Would a President Sanders actually be able to change anything?

This.

The US got in this situation via decades of rhetoric that slowly took power from the middle and lower classes. That's probably not going to change overnight. But it can change slowly. The trend can reverse.

I believe the reason Sanders is so popular is because Obama primed a generation to believe they COULD make a difference. Those people, a little older, a little wiser, see in Sanders someone who not only talks the talk, but has decades of experience to back it up. (If you go to Catholics 4 Bernie on YouTube, you can see decades on decades of him fighting for his beliefs. It's incredibly powerful--and telling--to see him talking to entirely empty rooms.)

So I believe the movement for Sanders started with Obama. With Obama you began to see how powerful grassroots can be. With Sanders, that experience is confirmed for the Millennial generation. If Sanders is also a success with continuing his movement among local government (state and city government), you'll have a generation that is engaged instead of apathetic with the political process. This means even if Bernie is not able to get everything done that he would like to get done, due to Congress getting in his way, there should still be a shift in how a generation engages with the political system. And hopefully that engagement will cause the rhetoric of politics to change.

Let me back this up with an anecdote on my life...I'm almost 33, and I've always been pretty progressive/liberal. I grew up reading sci-fi and fantasy books, which have always been about a decade ahead of TV and movies in terms of being progressive (and terms of tech...even if we don't have our flying cars yet!). Due to my interests here, I've pretty much been a LGTBQ ally my entire adult life. BUT. When I was in high school, in the late 90s, it didn't even occur to me that gay people wanted to get married. My thoughts were that you should be able to love anyone without being persecuted or bullied (or hurt, jailed, or killed).

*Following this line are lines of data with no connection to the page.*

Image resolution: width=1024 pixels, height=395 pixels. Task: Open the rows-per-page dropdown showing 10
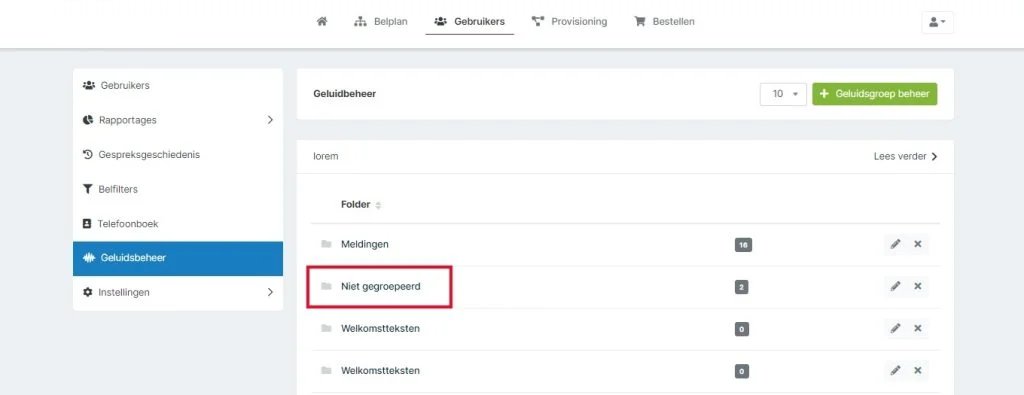tap(784, 94)
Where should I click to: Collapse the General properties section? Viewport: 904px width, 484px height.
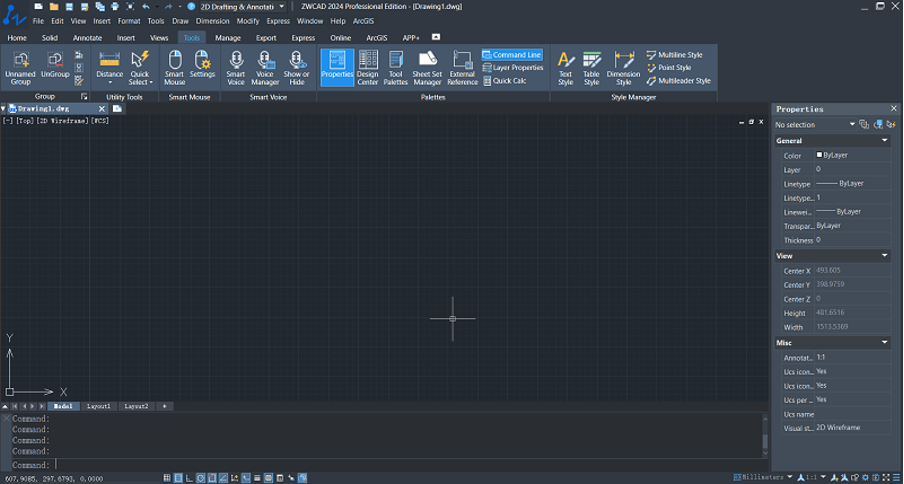(x=884, y=141)
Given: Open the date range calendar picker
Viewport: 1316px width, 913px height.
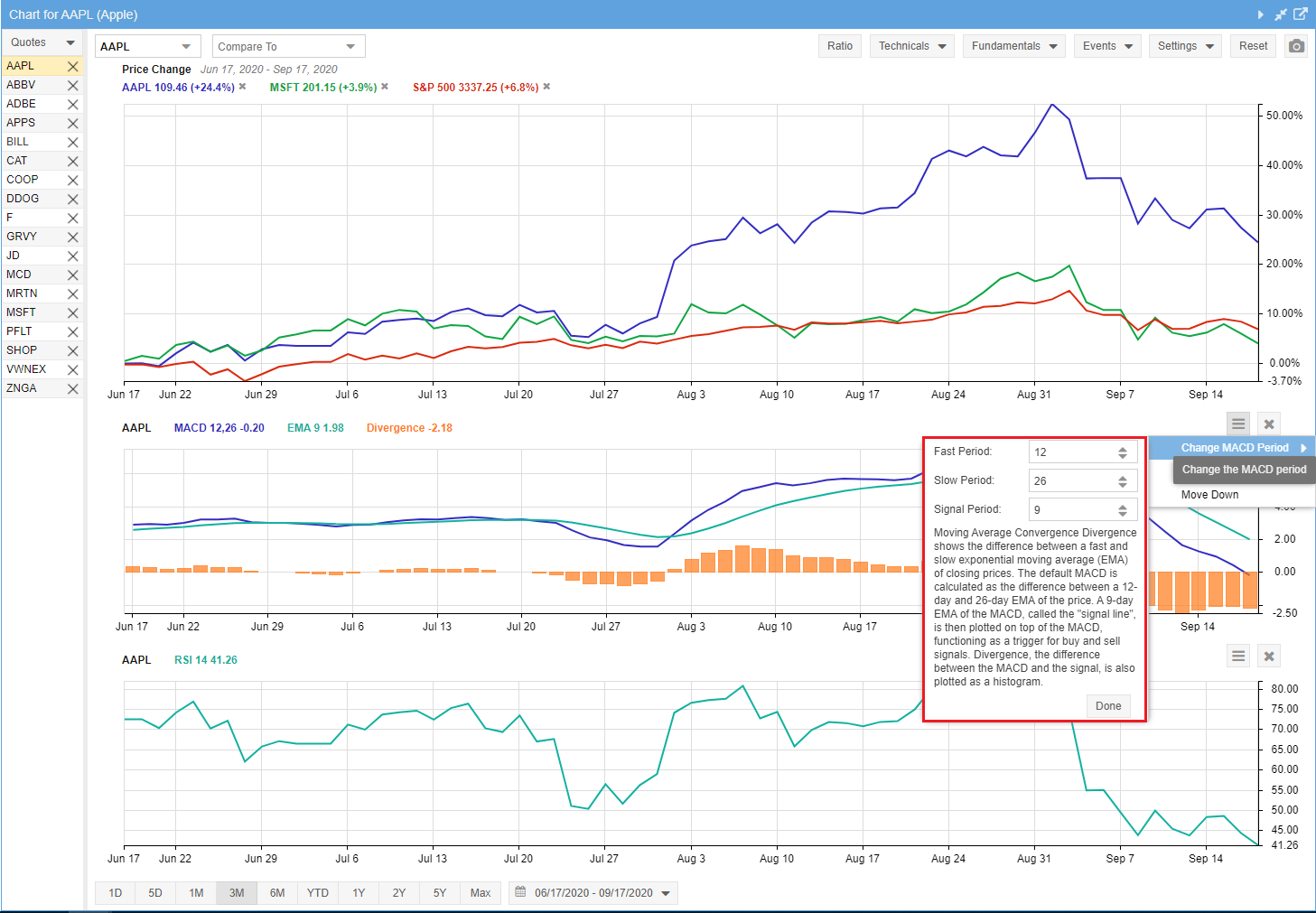Looking at the screenshot, I should point(593,893).
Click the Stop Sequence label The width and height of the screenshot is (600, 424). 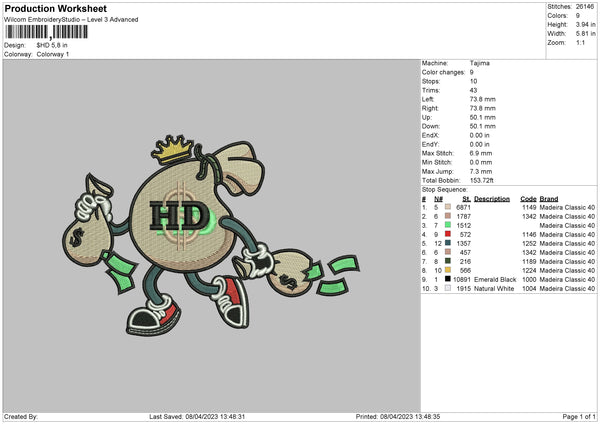coord(445,188)
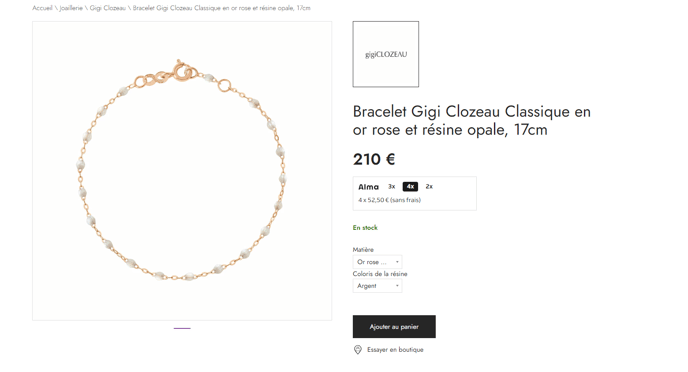This screenshot has height=372, width=688.
Task: Click the Alma logo in installment box
Action: click(368, 187)
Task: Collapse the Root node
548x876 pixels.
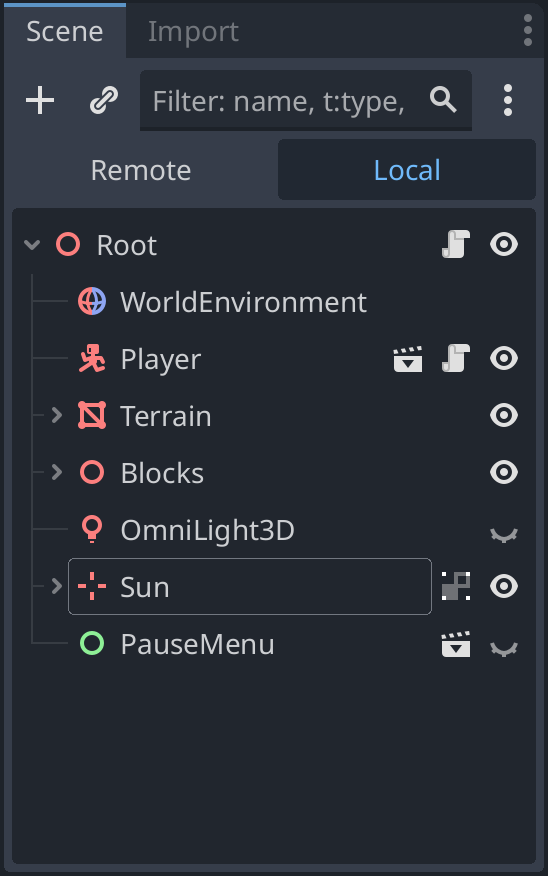Action: click(x=32, y=245)
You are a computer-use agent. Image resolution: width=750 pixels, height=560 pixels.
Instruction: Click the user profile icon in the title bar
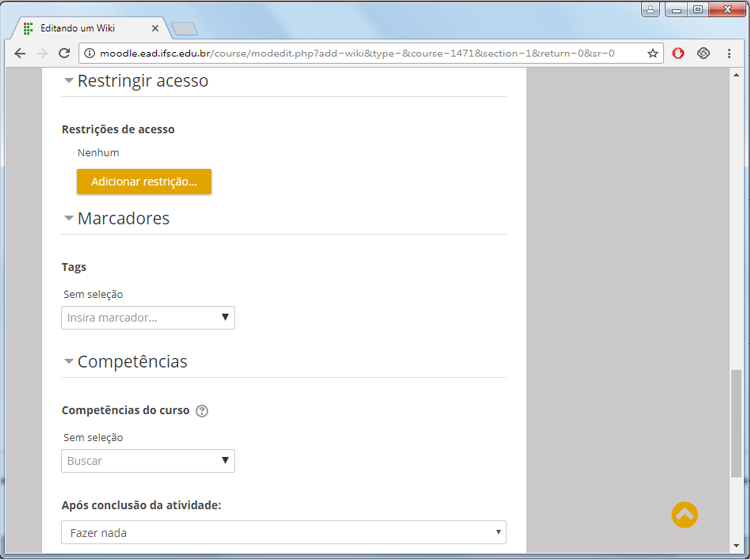651,10
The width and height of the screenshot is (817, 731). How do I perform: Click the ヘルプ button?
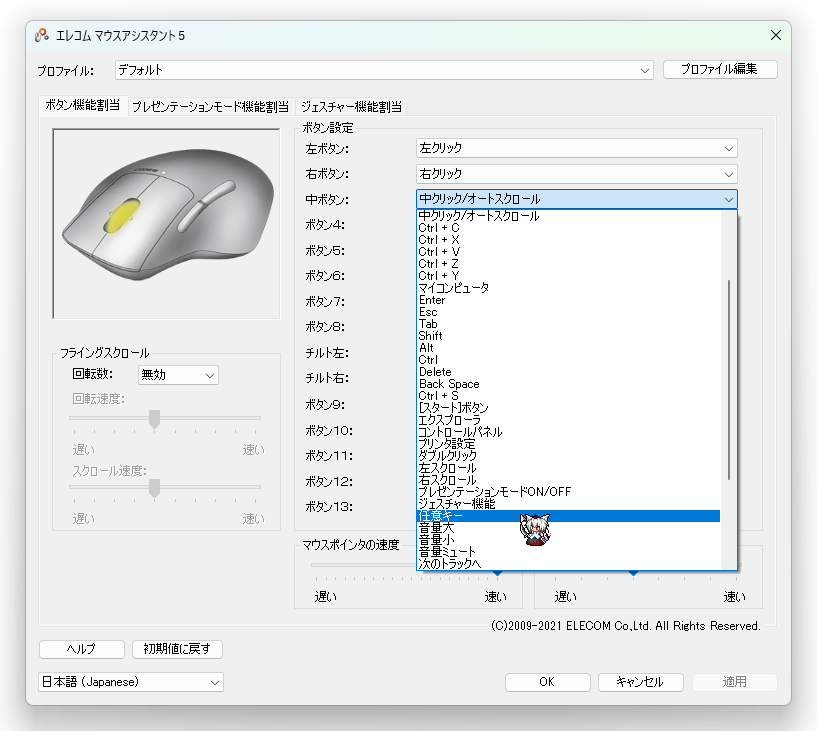click(x=82, y=649)
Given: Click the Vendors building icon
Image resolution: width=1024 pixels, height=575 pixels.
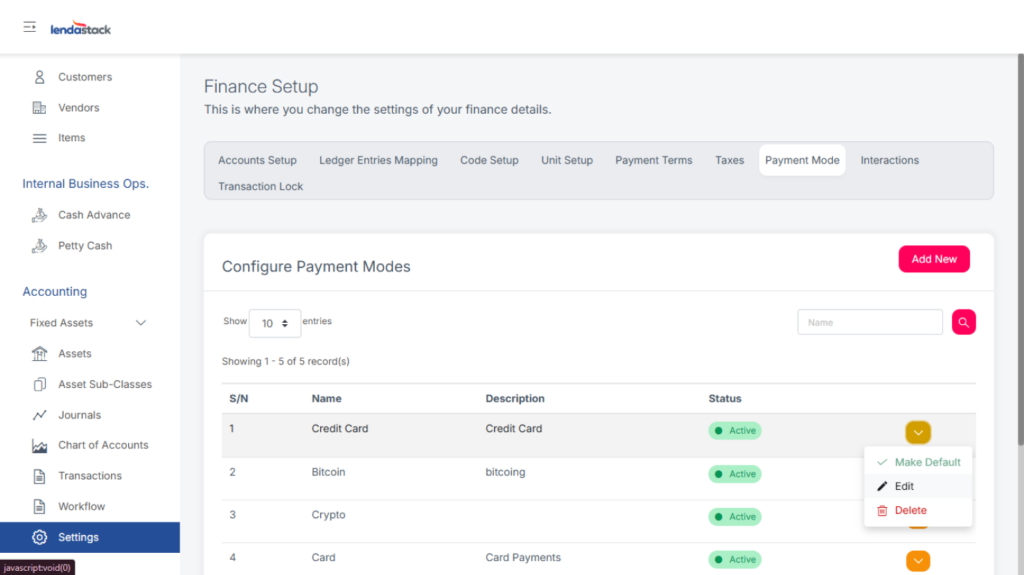Looking at the screenshot, I should coord(40,108).
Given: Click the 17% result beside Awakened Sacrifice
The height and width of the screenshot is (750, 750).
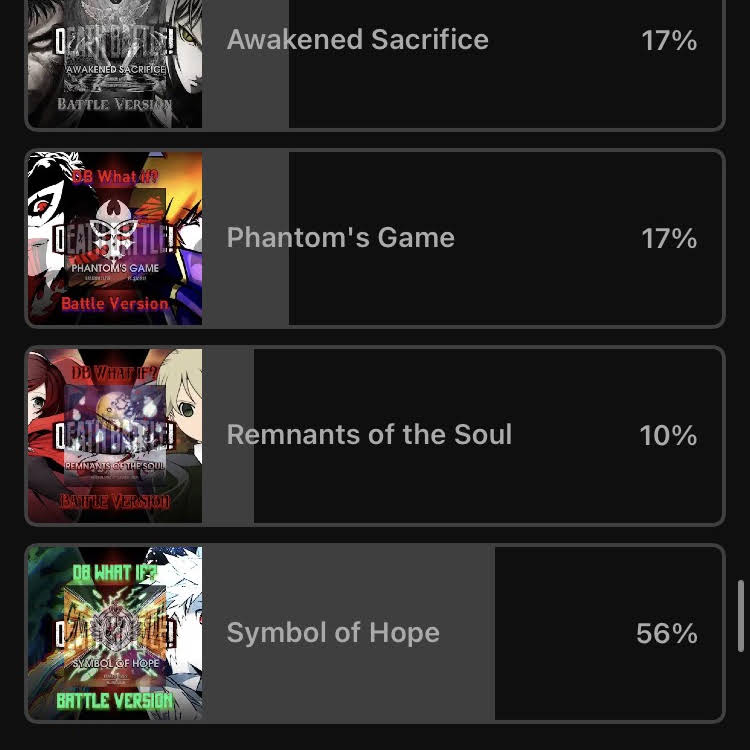Looking at the screenshot, I should click(x=669, y=40).
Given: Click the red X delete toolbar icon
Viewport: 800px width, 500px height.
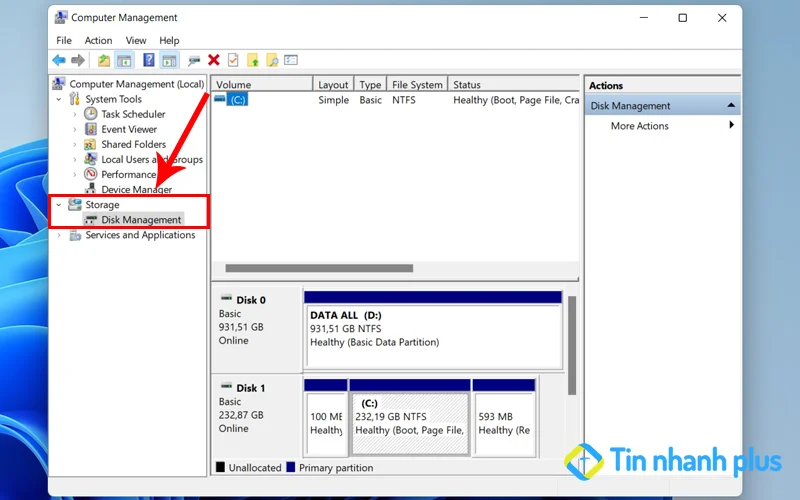Looking at the screenshot, I should point(214,61).
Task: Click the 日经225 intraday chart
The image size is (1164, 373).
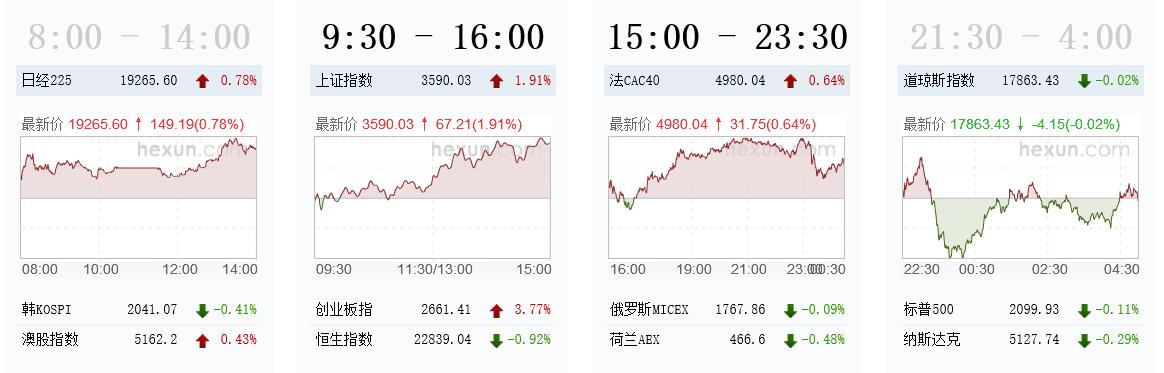Action: 139,197
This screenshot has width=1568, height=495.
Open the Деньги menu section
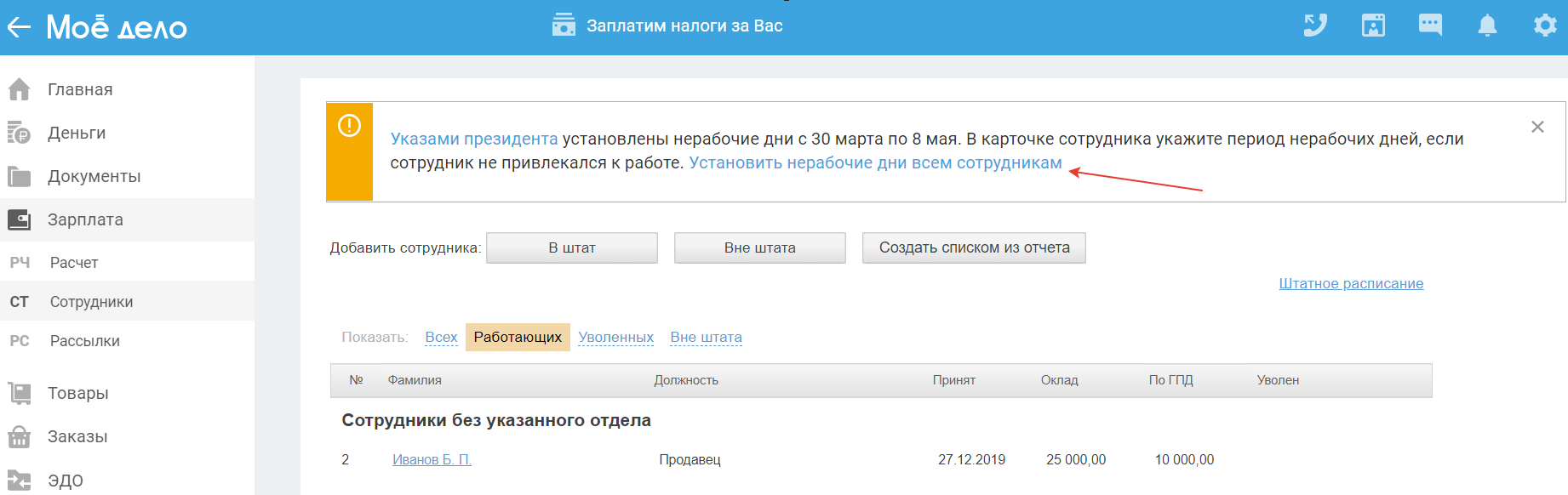77,133
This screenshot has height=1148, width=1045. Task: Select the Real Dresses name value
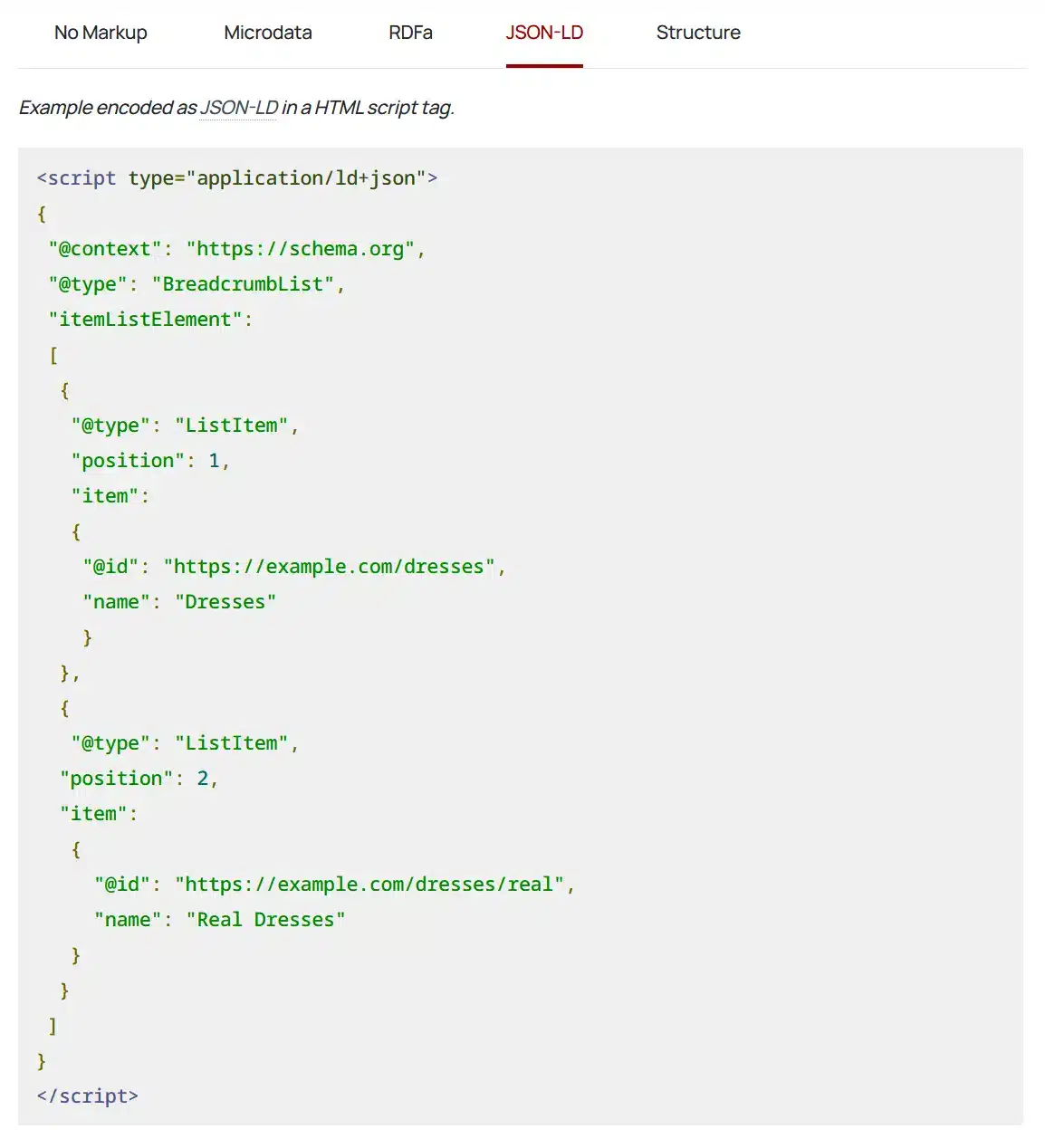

But marriage? Wasn't on my radar. But then in my mid-twenties, people started pushing for gay marriage. Not civil unions, marriage. And at first? I sort of panicked in my head--I was convinced that bringing "marriage" to the national stage, and pushing it hard, would doom the entire movement. Well, it's a good thing I wasn't in charge because somewhere when I wasn't looking, general opinion shifted enough that it had jumped ahead of me--I had been stagnant in my thinking, and media and other discussions by advocates putting the idea on center stage politically had progressed beyond what I had even thought was possible. And then just recently, gay marriage is now recognized federally. Took me by surprise...I was convinced the older generations would fight to the death against it, and while obviously people are still opposed, it still made its way through. Despite my doubts.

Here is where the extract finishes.